What to work on :: Scan the entries for the word "agent" and return every line that has it.

Extracted information ::
────────────────────
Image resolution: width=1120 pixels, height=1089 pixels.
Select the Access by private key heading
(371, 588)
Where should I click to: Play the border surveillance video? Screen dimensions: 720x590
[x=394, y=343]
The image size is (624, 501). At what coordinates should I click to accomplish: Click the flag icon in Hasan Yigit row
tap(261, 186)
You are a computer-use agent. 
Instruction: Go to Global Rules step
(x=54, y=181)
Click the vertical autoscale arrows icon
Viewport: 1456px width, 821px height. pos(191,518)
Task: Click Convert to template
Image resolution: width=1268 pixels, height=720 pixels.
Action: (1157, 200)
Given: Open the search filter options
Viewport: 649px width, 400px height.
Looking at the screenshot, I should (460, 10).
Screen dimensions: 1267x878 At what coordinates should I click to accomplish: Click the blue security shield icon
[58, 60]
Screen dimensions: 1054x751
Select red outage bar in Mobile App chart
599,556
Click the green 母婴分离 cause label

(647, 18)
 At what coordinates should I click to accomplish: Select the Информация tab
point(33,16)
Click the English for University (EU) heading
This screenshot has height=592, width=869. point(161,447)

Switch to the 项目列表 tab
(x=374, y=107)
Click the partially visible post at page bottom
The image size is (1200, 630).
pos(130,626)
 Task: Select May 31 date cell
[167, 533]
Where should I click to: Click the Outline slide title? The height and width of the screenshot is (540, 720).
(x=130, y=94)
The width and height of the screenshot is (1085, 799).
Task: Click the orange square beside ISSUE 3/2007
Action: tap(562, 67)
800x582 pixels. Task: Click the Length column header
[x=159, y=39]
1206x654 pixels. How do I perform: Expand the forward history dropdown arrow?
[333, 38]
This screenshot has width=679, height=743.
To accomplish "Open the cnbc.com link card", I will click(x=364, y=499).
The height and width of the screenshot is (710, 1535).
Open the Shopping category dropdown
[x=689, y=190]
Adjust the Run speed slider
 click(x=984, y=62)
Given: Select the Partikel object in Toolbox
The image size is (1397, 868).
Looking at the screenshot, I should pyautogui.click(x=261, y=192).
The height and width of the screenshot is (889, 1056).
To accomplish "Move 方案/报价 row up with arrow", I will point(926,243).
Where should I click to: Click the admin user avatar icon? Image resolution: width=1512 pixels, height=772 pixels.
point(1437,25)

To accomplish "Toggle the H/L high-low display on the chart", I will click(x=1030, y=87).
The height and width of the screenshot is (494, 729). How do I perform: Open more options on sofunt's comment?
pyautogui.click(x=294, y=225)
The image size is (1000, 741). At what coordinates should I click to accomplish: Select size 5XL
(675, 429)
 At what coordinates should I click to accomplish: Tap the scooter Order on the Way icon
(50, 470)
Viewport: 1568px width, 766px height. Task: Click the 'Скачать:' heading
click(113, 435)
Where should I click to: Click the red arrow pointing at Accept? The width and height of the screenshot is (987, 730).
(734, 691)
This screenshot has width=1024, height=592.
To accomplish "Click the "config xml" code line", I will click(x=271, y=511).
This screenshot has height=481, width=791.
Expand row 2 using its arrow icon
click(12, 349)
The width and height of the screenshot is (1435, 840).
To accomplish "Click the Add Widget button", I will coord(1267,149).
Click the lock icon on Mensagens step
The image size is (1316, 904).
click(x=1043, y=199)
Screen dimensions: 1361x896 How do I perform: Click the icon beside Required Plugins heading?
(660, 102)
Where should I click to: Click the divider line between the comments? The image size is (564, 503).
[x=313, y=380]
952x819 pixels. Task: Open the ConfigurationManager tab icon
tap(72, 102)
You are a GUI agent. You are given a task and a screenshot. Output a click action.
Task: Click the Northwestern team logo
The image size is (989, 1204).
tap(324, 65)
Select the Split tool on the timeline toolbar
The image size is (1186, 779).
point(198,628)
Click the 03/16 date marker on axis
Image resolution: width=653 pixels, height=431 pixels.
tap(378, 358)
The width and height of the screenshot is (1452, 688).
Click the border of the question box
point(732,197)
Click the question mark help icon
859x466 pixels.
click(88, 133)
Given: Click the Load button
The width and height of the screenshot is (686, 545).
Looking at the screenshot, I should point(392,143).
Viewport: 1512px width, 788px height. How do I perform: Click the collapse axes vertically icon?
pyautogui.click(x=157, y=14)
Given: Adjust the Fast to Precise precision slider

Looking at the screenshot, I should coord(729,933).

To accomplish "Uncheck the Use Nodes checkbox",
────────────────────
Finished task ::
You are a computer-use agent. 
You are a GUI agent. You are given a task and a screenshot. Output a click action.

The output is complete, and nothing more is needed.